Important note: Since the MSP430 debug feature is under active development, this document will be updated as further support is added.

Interface

For MSP430 devices the Spy-by-wire (SBW) interface is commonly used within intermittent computing platforms. This is a serialized JTAG interface custom to the Texas Instruments (TI) MSP430 platform reducing the number of required pins during debugging.

On development boards of the MSP430, such as MSP-EXP430FR5994 and MSP-EXP430FR5969, communication with the onboard debugger occurs through SBW. As this is the most common option for debugging (and intermittent systems are most often bound by space restriction), we chose to support MSP430 through SBW. Using an adapter cable, we can directly connect MSP430 devices to DIPS. The connections of this cable are listed in the figure below. We note that these connections are in addition to a possible connection to the emulator through the emulator output connector on DIPS.

DIPS MSP430 Adapter Cable

Since DIPS's architecture includes level shifters on the debugger output, SBW signals generated from the debugger are shifted to the voltage sensed on the VCC pin of the MSP430, fulfilling the required signal level constraints. Therefore we do not foresee any issues regarding the hardware capability of DIPS debugging MSP430 since the level shifters of DIPS are capable of 60 Mbps transfer at 1.5 V, far exceeding the connection requirements. The MCU controlling the debugging within DIPS is also far more capable than the chips serving as integrated debuggers in the TI development kits. Hence the timing requirements of DIPS should be met without issue.

Spy-by-Wire Protocol

TI provides a user's guide for programming with the JTAG/SBW interface. Our implementation is based on the protocol description in this document. Please note however that this document does not provide information about setting breakpoints and watchpoints. This unfortunately requires reverse engineering of the open source debugger code from TI.

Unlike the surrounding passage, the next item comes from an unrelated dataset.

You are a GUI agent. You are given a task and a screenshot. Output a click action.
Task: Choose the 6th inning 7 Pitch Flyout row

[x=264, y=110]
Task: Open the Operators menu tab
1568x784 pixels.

For the record, the figure below (taken from TI Users guide (Figure 2-10)) shows a detailed diagram of how SBW operates.

DIPS MSP430 Adapter Cable

The traditional JTAG signals TMS, TDI and TDO are multiplexed on a single I/O line. This introduces further timing requirements in order to keep alignment with the MSP430 under test. As of now the SBW communication primitives are implemented and further features are developed, such as CPU control and reading/writing from/to memory.

DIPS Software Support

Command Status
Attach/detatch Yes
Register reads/writes Yes
Reset Pending
Halt/resume Yes
Breakpoints Yes
Watchpoints Pending
Energy breakpoints Yes
Energy guards Yes

Attaching

DIPS queries the JTAG and SWD interfaces to connect with devices under test. When a device responds, the target ID is retrieved together with vendor-specific IDs (when possible) to determine FLASH/RAM sizes etc. Then the correct target driver is loaded.

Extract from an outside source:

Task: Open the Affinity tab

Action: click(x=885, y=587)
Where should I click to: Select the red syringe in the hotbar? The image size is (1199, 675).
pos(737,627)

We extend this interface with another query to find MSP430 devices on the SBW bus. When an MSP430 device responds to the query, the internal commands (e.g. reg read/write/ breakpoints) are switched to custom MSP430 compatible ones, retargeting the debugger from ARM to MSP430.

Below a screenshot is shown of DIPS attaching to an MSP430 from the console perspective. In addition, some of the underlying SBW queries between DIPS and the MSP430 are shown to fetch the COREID and JTAGID to identify the chip.

DIPS Attach in console Trace COREID read Trace JTAGID

Debugging MSP430 with DIPS

Due to the different instruction set of the MSP430, TI has its own fork of the GCC suite, named MSP430-GCC. TI's development environment for MSP430 is named Code Composer Studio (CCS), an Eclipse-based IDE. Per default this IDE uses TI's proprietary debugging engine connecting to the MSP-FET debugger. When debugging using open source tools, a common method is to use msp430-gdb and a translation library like MSPDebug to act as a GDB server converting gdb client commands to the TI interface that controls the MSP-FET.

We propose a setup similar to the ARM debugging scenario where DIPS directly acts as the GDB Server and then internally converts messages to SBW commands. We note that even in the case of using CCS open-source suite, debugging with GDB can be configured. An overview of these options is shown in the figure below.